Stay-at-Home Parents' Access to Credit

House husband with baby and working mother
House husband with baby and working mother

The rules on stay-at-home parents' access to credit have been reversed twice in the past four years but, interestingly, without much media attention along the way. This is despite the fundamental impact of the reversals on stay-at-home parents' ability to open a card in their names or to extend their credit lines without having a joint account with their spouses.

The first major reversal resulted from congressional financial reform that took aim at the credit card industry through the Credit Card Accountability Responsibility and Disclosure Act of 2009 (CARD Act), which President Obama signed into law on May 22, 2009. The Card Act aimed to increase the transparency of the credit card industry and to protect college students from predatory lending. While stay-at-home parents were not substantially addressed in the Act, Title III focused on credit card consumers under the age of 21.

To carry out the CARD Act and its amendments, Congress assigned power (through the Truth in Lending Act's Regulation Z) to the Federal Reserve Board to issue such rules as it considered necessary. The Federal Reserve Board came up with the "ability to pay" rule, which required credit card issuers to consider only a person's independent income, and not the household's income, when underwriting credit cards. However, in addition to keeping credit cards away from young adults -- the intended purpose of the CARD Act -- this "ability to pay" rule did the same for a larger group of people: non-income earning spouses that included stay-at-home parents and homemakers.

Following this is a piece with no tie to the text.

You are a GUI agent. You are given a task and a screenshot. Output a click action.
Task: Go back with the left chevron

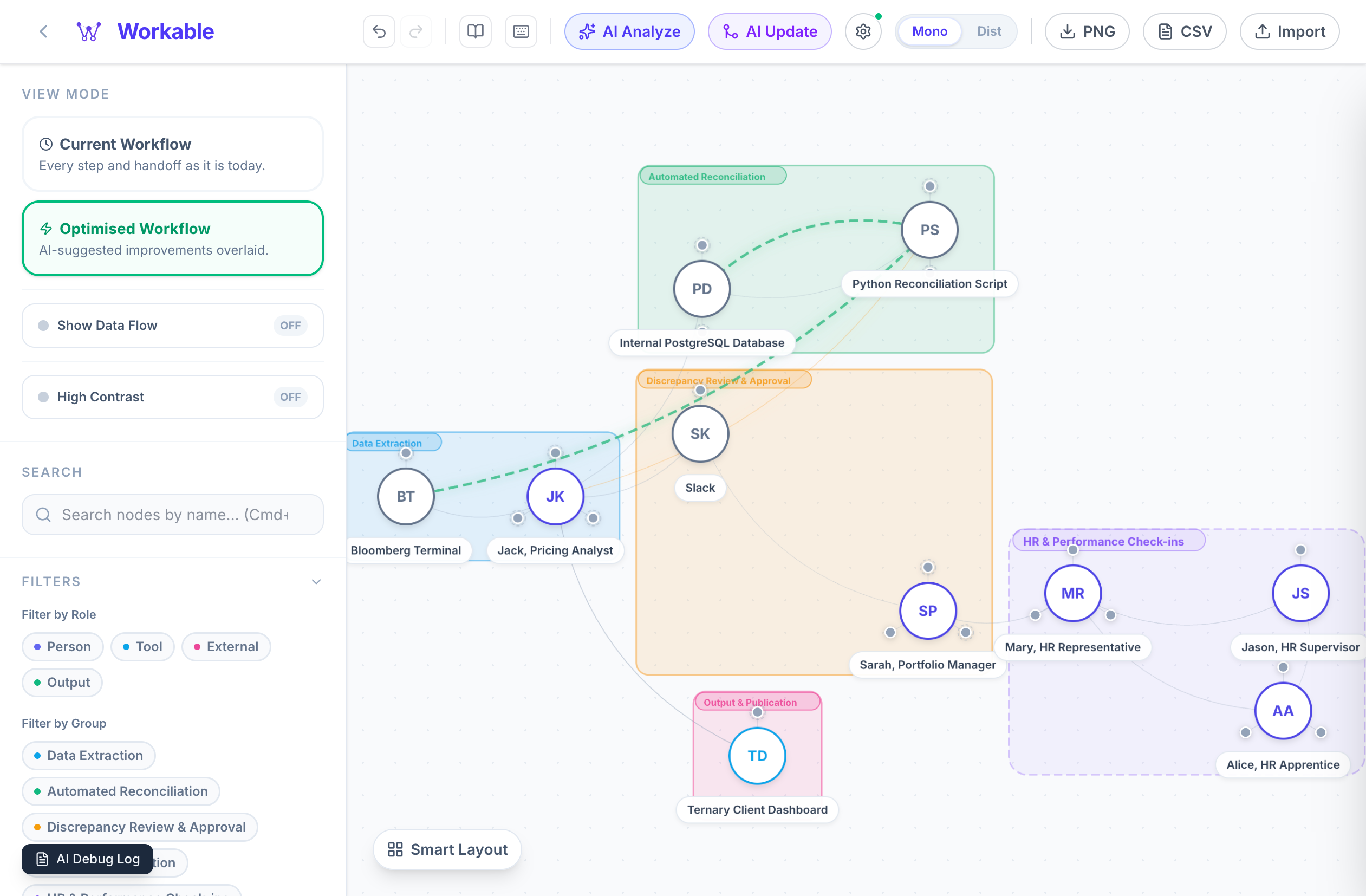[44, 31]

There was significant public protest of the "ability to pay" rule because spouses have traditionally been treated as one economic unit. Upon divorce, for example, the couple's assets are often divided regardless of which spouse who earned them, so why should the couple's assets not be considered joint for credit purposes? Furthermore, stay-at-home parents have never proven to be a credit risk; on the contrary, they are the ones usually responsible for running the household's finances.

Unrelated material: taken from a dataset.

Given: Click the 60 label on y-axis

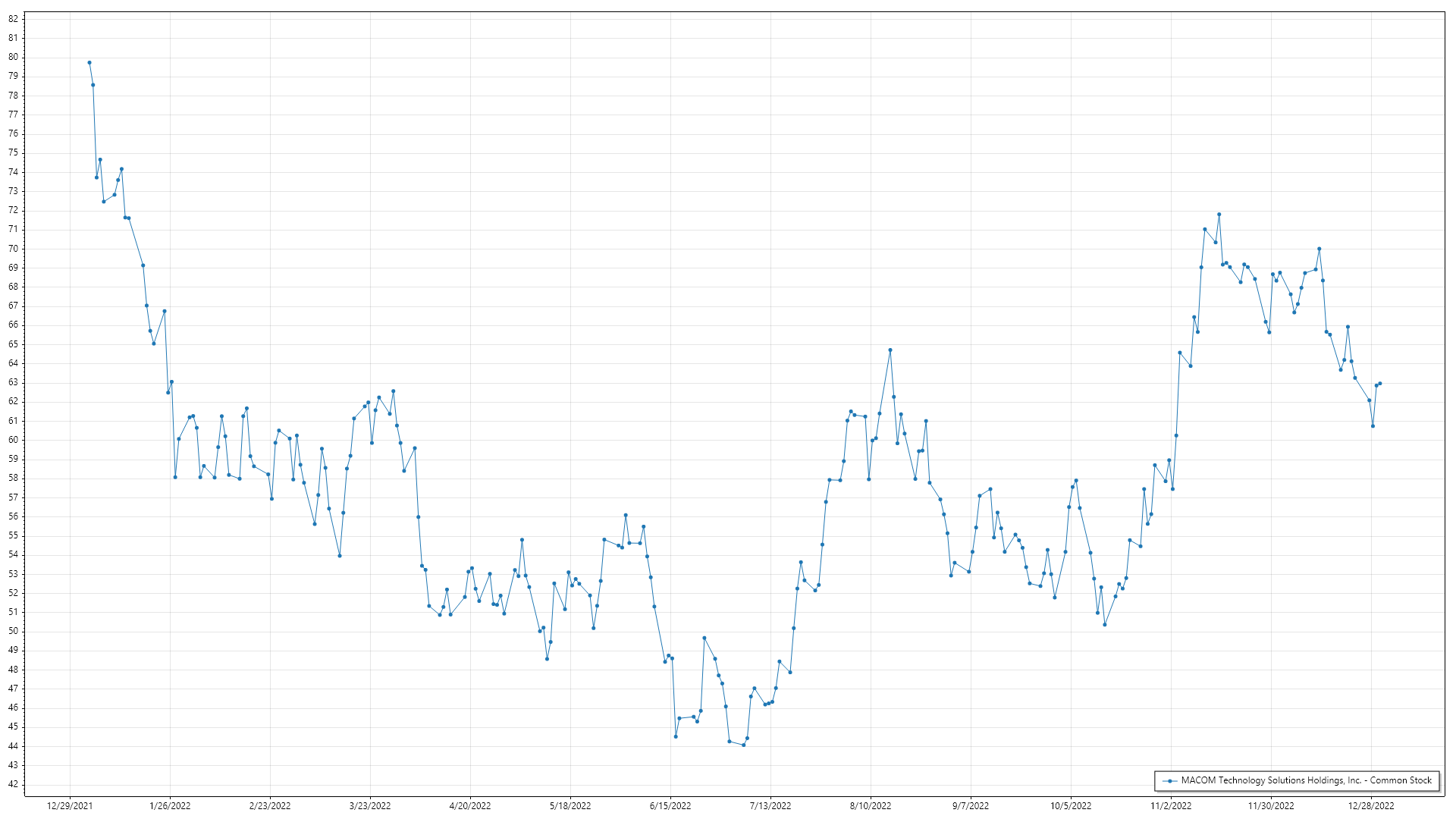Looking at the screenshot, I should pos(14,440).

In response to the Federal Reserve Board's "ability to pay" rule, Congresswomen Maloney and Slaughter, as principal authors of the CARD Act, confirmed that the intent of the CARD Act was to ensure that underage consumers could not apply for credit cards on their parents' income, not to prevent stay-at-home spouses from using household income to apply for credit.

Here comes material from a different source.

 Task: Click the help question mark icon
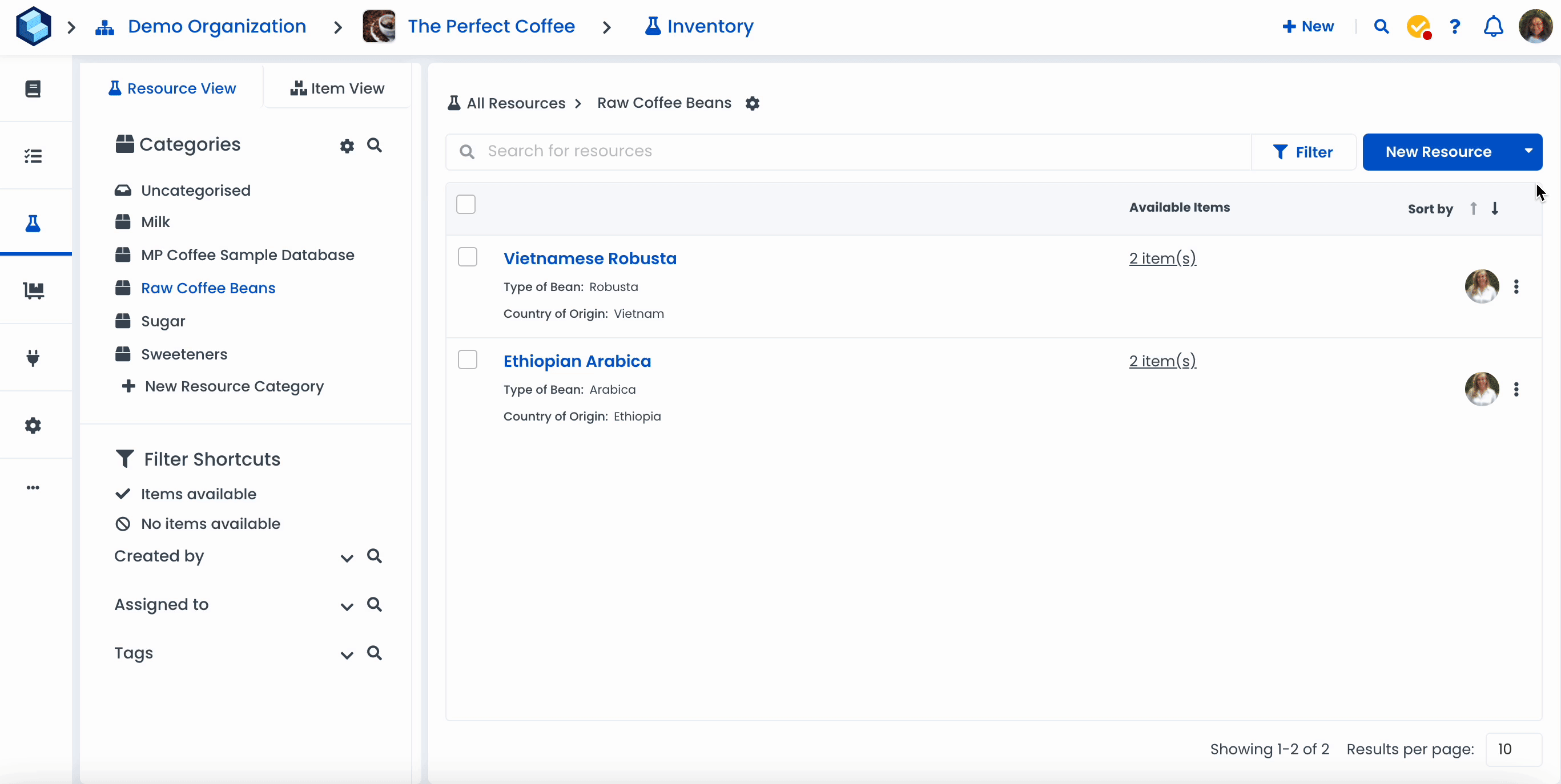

The newly established Consumer Financial Protection Bureau (CFPB) took the issue under consideration and, last month, essentially reversed the Federal Reserve Board's rules on this issue. The Bureau's amendment to the existing regulations allows credit card issues to consider third-party income if the applicant is over 21 years old and has a reasonable expectation of access to the income. This tightens credit for a population that is the most vulnerable credit consumer according to the studies-those under 21, not stay-at-home parents. Such an approach seeks a happy balance between the soundness of the credit market and fair access to it by stay-at-home parents, and, finally, this seems to be the end of the road for this issue.